** Opening Exercise data block **

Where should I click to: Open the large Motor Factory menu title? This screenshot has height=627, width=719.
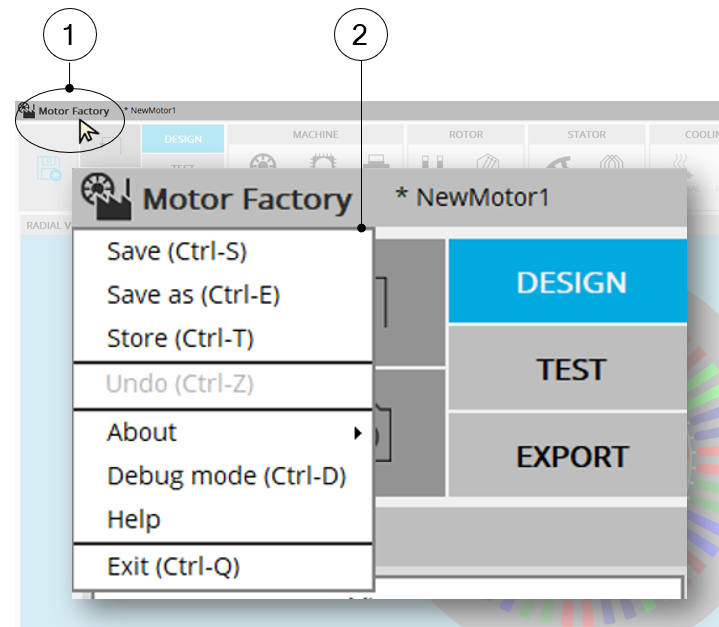pos(246,198)
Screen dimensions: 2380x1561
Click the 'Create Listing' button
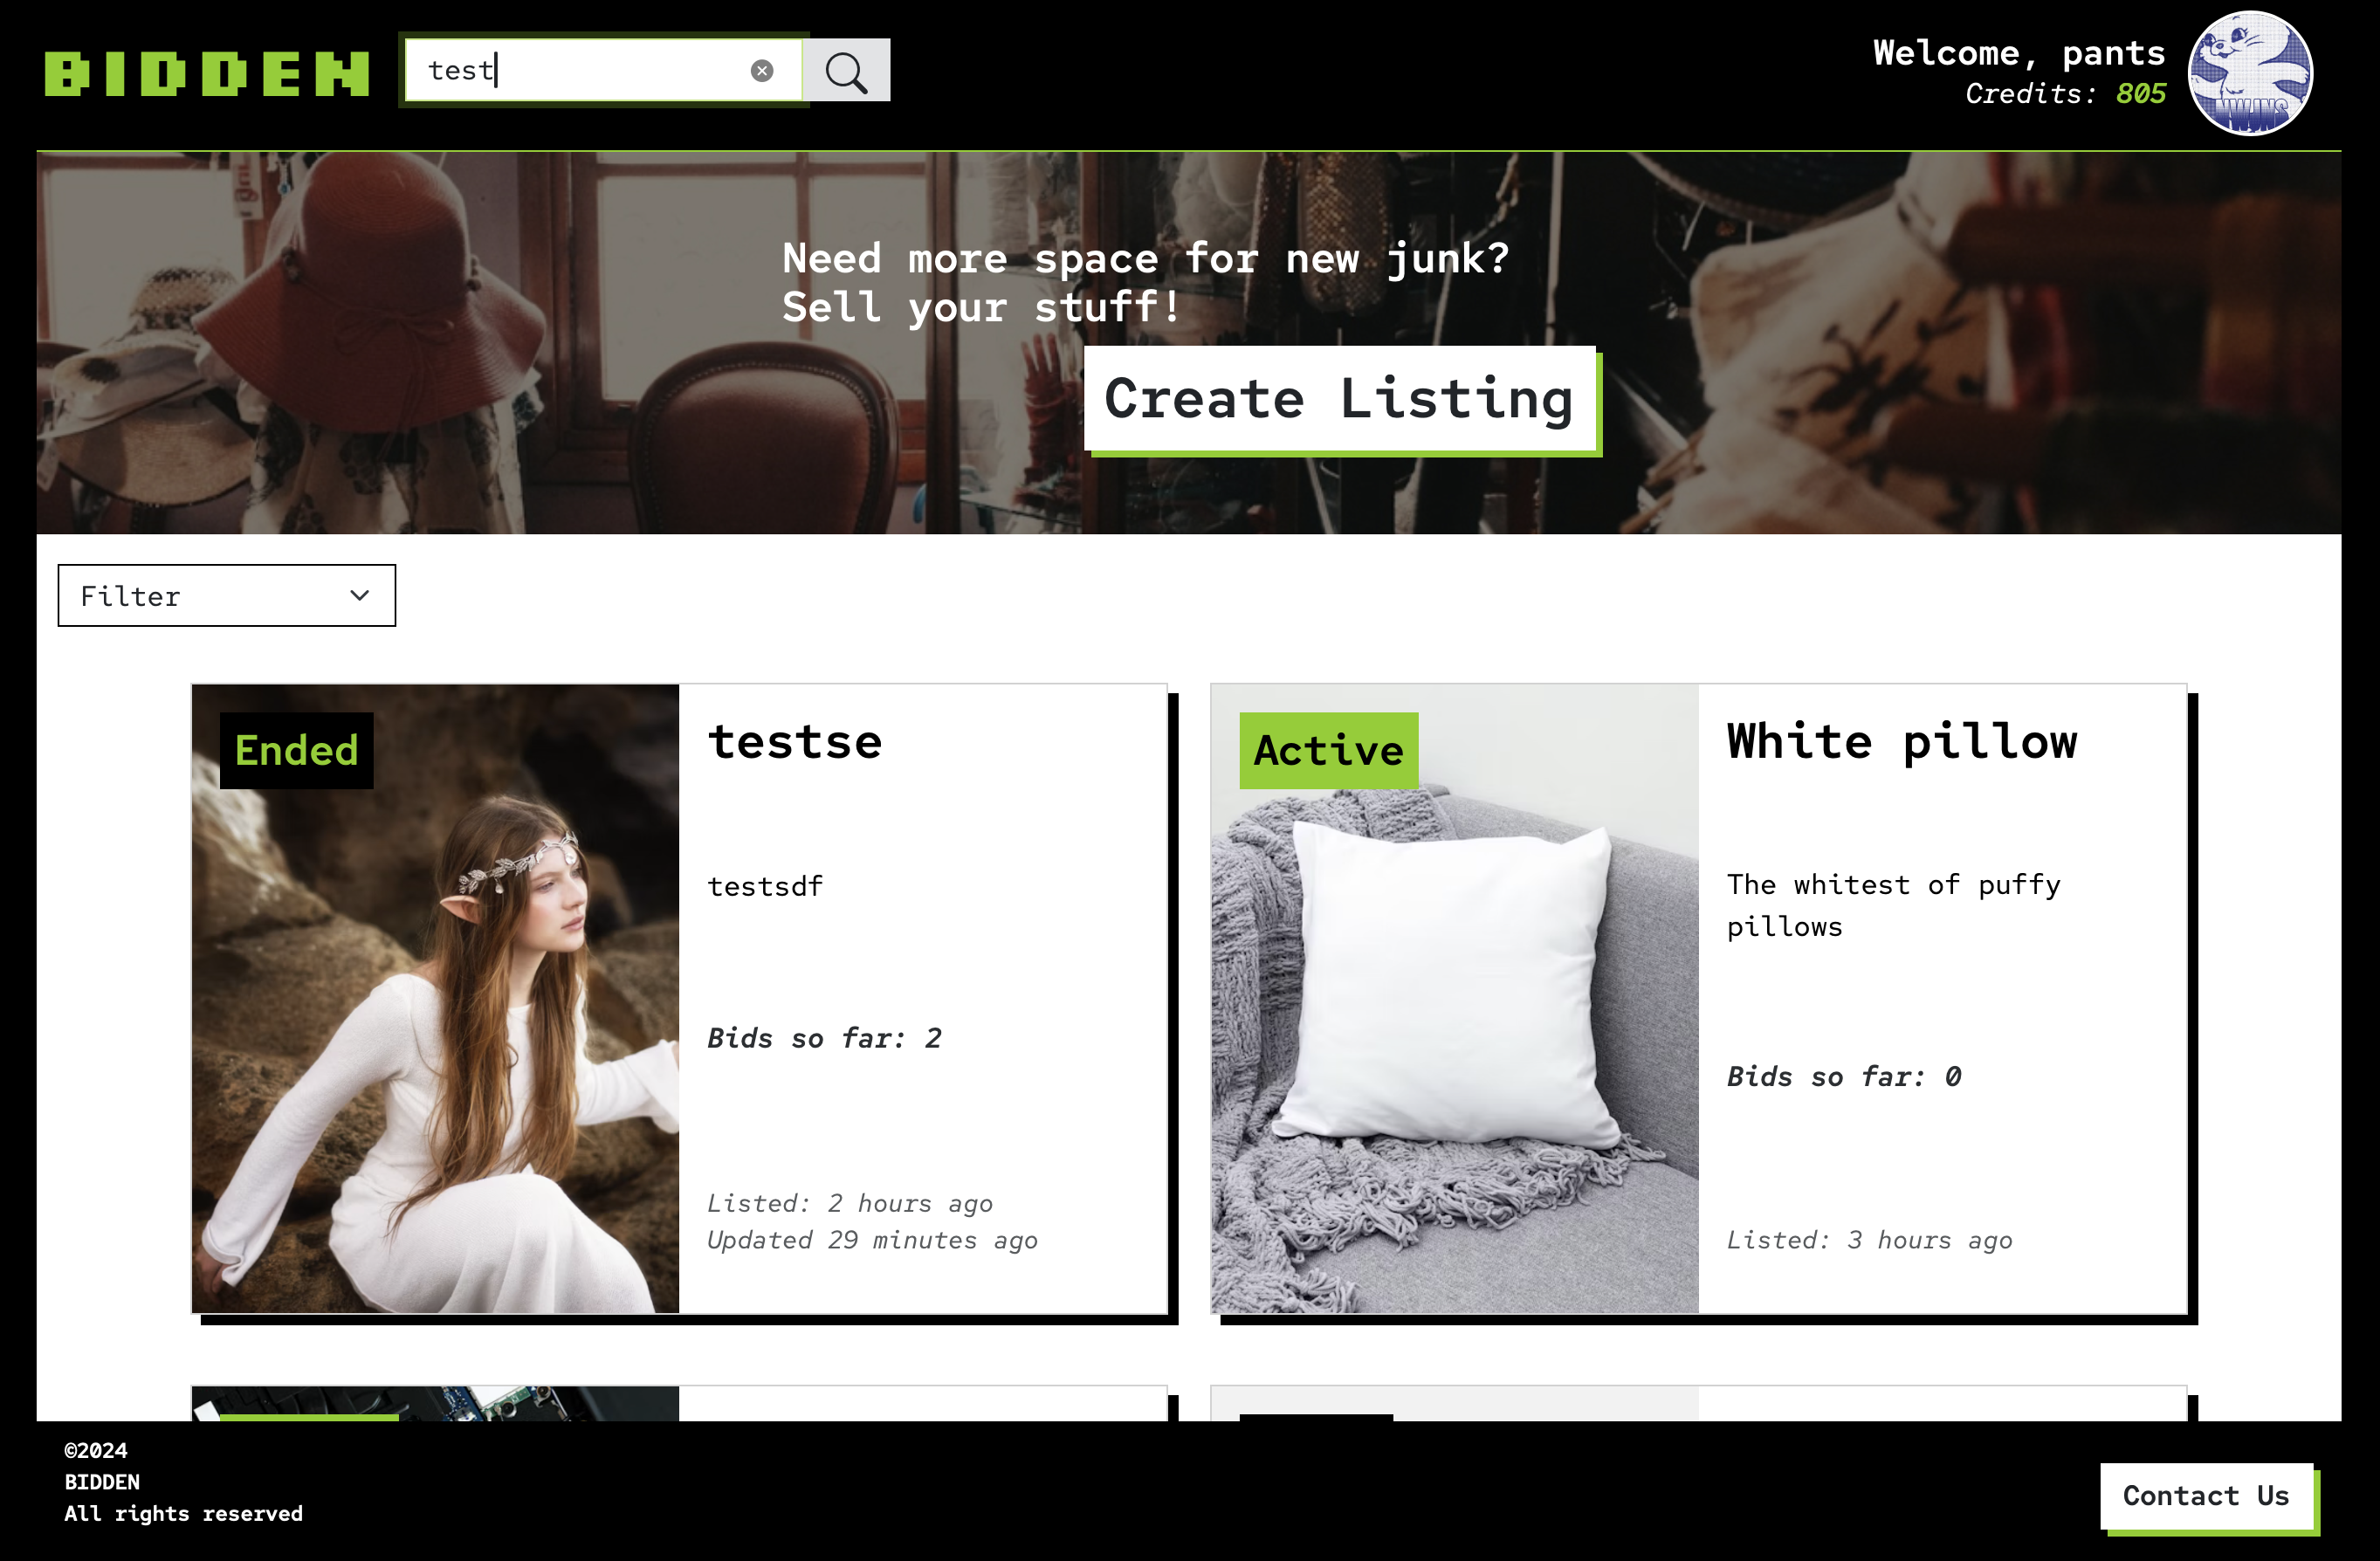click(1342, 399)
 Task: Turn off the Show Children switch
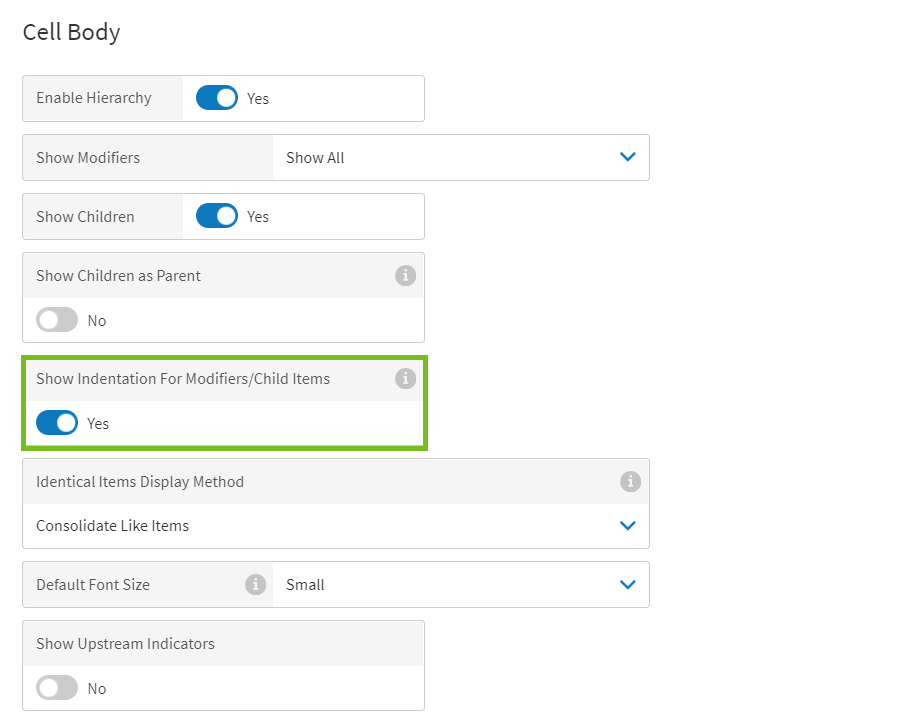coord(216,216)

** Closing Exercise data block **

**What this task involves**
Only the lines from the one containing "Screen dimensions: 2380x1561" through the last line of the data may appear in the answer, each given again exactly and with pictures left out.

**Output**
Screen dimensions: 2380x1561
Click the 'Create Listing' button
click(1342, 399)
 Task: Turn off the Show Children switch
coord(216,216)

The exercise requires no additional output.